ACTIVITY
Reproduce the article about the closing of Walter Reed Army Medical Center word for word and in full.
── PASSAGE PROVIDED ──
Advertisement

An Old Soldier Fades Away

Share
Times Staff Writer

It is where a U.S. president and a five-star general drew their last breaths, and where hundreds of thousands of wounded soldiers have been nursed back to health.

Named for an Army surgeon who believed that researching the causes of disease was as important as treating it, the Walter Reed Army Medical Center has been the U.S. military’s premier hospital for nearly a century, treating soldiers and civilians of all ranks and pay grades.

On Thursday, a show of hands in a hotel conference room most likely sealed the august hospital’s fate.

Advertisement

Adopting a Pentagon recommendation, the Defense Base Closure and Realignment Commission voted to shutter the Walter Reed complex in Washington and build a facility where the National Naval Medical Center now stands in nearby Bethesda, Md.

Despite the hospital’s storied history at its wooded, 113-acre campus in Washington, base closure commission members said that Walter Reed could no longer support the Pentagon’s demands or the steady flow of wounded soldiers that had filled its beds since late 2001.

“Kids coming back from Iraq and Afghanistan ... deserve to come back to 21st century medical care,” commission Chairman Anthony J. Principi said. “Whatever it costs, we need to incur that cost to provide that world-class care to an extraordinary group of men and women in harm’s way.”
───
── DATASET CONTENT ──
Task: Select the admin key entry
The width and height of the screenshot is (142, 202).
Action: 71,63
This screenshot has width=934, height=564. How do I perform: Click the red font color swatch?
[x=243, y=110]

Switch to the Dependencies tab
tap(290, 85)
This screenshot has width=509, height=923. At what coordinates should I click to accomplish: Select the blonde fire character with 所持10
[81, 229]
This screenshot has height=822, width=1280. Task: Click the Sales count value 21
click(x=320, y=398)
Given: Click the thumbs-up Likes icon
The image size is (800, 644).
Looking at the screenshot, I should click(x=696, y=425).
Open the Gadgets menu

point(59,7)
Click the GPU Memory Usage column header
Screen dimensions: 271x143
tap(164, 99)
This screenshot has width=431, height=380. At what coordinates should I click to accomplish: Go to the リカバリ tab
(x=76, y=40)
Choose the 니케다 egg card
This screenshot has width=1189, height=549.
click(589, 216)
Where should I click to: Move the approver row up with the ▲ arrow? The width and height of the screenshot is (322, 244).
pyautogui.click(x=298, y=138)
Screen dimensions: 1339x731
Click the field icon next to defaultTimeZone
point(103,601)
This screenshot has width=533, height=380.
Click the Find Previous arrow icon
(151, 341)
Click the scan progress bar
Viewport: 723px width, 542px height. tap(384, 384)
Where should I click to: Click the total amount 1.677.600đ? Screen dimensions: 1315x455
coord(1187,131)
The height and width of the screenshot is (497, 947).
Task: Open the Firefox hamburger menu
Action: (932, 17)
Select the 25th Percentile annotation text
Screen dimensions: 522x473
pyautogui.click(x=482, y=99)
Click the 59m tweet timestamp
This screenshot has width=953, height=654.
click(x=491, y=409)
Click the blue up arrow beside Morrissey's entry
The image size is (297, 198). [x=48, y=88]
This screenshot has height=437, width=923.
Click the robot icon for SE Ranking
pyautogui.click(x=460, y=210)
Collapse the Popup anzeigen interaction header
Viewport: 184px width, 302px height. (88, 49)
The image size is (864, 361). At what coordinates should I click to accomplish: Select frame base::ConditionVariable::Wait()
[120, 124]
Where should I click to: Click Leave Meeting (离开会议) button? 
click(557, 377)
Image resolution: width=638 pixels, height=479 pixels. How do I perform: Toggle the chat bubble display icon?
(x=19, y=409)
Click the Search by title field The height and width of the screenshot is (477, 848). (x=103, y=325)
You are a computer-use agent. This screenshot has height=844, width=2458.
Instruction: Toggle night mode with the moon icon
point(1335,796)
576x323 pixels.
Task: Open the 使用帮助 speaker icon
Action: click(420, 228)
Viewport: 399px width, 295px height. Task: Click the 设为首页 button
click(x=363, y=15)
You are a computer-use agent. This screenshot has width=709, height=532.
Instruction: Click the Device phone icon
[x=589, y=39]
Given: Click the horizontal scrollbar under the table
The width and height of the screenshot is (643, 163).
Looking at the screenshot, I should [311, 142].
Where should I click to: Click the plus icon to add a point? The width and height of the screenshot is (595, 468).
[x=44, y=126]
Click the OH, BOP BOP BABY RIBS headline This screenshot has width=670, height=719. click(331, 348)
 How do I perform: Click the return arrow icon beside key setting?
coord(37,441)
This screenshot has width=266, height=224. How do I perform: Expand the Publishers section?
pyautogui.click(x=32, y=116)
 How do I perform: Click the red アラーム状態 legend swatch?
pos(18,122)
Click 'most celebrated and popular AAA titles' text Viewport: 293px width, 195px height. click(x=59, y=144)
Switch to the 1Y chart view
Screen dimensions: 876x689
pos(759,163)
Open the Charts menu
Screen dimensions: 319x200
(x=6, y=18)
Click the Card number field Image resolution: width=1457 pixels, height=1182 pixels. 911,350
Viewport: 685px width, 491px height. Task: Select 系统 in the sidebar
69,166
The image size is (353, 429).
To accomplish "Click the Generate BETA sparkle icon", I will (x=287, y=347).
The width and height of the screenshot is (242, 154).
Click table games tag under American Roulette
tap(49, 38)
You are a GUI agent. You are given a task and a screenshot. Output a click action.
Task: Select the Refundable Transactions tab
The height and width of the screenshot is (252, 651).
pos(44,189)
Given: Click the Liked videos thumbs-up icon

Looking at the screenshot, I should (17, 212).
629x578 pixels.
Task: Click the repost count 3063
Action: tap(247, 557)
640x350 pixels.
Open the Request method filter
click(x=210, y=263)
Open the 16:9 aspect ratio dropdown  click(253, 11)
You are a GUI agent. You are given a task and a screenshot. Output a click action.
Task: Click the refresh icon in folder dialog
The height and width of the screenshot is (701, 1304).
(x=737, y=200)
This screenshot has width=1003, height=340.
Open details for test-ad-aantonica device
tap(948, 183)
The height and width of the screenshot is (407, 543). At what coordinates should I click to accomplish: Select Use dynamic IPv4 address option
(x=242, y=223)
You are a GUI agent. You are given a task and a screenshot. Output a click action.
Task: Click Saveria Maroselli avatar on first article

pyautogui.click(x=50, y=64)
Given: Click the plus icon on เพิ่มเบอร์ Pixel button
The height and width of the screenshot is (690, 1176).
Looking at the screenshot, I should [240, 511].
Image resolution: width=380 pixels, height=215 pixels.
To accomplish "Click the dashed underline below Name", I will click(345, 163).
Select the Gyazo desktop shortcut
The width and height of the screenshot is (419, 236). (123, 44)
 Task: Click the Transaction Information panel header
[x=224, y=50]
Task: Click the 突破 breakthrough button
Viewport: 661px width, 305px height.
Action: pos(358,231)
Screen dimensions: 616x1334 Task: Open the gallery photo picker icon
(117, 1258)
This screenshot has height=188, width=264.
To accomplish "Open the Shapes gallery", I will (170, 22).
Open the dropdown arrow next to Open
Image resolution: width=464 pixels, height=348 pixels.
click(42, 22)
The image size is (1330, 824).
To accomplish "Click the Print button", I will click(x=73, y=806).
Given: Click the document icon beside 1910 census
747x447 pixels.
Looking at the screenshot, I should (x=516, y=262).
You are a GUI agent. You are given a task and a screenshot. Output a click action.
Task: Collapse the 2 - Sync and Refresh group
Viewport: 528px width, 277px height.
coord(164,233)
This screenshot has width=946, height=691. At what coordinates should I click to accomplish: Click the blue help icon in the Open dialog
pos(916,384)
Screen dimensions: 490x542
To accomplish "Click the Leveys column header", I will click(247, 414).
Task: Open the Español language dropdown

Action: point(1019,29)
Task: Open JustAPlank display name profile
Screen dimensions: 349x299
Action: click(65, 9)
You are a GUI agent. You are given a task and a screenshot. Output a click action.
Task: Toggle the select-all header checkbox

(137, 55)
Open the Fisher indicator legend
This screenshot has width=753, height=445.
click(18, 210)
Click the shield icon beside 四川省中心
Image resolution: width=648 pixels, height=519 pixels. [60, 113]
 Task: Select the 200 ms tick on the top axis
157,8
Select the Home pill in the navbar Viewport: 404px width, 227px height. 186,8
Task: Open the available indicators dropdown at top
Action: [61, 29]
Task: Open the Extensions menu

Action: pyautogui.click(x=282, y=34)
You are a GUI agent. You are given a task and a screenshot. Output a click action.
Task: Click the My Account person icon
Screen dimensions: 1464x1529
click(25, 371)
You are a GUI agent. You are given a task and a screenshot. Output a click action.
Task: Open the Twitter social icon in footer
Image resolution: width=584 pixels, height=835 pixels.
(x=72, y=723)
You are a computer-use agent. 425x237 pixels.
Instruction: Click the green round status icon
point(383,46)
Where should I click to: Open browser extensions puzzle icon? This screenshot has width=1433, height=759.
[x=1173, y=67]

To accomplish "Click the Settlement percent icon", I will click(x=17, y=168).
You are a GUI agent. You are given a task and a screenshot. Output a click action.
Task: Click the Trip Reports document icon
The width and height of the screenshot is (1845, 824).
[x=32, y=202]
───
SOLUTION BELOW
Advertisement

An Old Soldier Fades Away

Share
Times Staff Writer

It is where a U.S. president and a five-star general drew their last breaths, and where hundreds of thousands of wounded soldiers have been nursed back to health.

Named for an Army surgeon who believed that researching the causes of disease was as important as treating it, the Walter Reed Army Medical Center has been the U.S. military’s premier hospital for nearly a century, treating soldiers and civilians of all ranks and pay grades.

On Thursday, a show of hands in a hotel conference room most likely sealed the august hospital’s fate.

Advertisement

Adopting a Pentagon recommendation, the Defense Base Closure and Realignment Commission voted to shutter the Walter Reed complex in Washington and build a facility where the National Naval Medical Center now stands in nearby Bethesda, Md.

Despite the hospital’s storied history at its wooded, 113-acre campus in Washington, base closure commission members said that Walter Reed could no longer support the Pentagon’s demands or the steady flow of wounded soldiers that had filled its beds since late 2001.

“Kids coming back from Iraq and Afghanistan ... deserve to come back to 21st century medical care,” commission Chairman Anthony J. Principi said. “Whatever it costs, we need to incur that cost to provide that world-class care to an extraordinary group of men and women in harm’s way.”